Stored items
------

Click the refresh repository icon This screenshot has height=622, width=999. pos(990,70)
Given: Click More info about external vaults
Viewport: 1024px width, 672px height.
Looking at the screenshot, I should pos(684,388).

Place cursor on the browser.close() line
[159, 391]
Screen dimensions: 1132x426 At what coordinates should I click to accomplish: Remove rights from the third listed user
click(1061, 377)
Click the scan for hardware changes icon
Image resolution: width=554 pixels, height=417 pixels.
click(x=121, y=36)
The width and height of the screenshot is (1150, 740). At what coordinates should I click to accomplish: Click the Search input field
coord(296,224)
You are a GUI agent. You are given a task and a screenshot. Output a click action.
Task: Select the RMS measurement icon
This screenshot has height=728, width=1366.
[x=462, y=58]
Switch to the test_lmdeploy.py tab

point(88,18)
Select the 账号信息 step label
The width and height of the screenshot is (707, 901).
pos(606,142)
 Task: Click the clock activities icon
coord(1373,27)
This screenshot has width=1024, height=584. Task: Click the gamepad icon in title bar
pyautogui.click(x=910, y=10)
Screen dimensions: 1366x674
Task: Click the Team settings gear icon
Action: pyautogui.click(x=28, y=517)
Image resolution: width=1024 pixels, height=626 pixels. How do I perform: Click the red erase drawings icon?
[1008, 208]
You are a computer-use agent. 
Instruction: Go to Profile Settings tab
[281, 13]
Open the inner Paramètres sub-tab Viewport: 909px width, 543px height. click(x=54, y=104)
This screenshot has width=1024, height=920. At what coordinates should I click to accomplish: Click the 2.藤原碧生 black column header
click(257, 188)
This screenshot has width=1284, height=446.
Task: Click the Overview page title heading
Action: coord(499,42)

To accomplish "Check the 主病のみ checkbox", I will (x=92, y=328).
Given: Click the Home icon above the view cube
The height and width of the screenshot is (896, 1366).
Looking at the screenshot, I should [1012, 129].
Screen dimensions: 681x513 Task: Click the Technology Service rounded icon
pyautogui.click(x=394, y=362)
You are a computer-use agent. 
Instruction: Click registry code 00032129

------

WHAT THE TASK REQUIRES: Please give the count of lines above with "Select", nothing else.

SOLVED PROBLEM: 2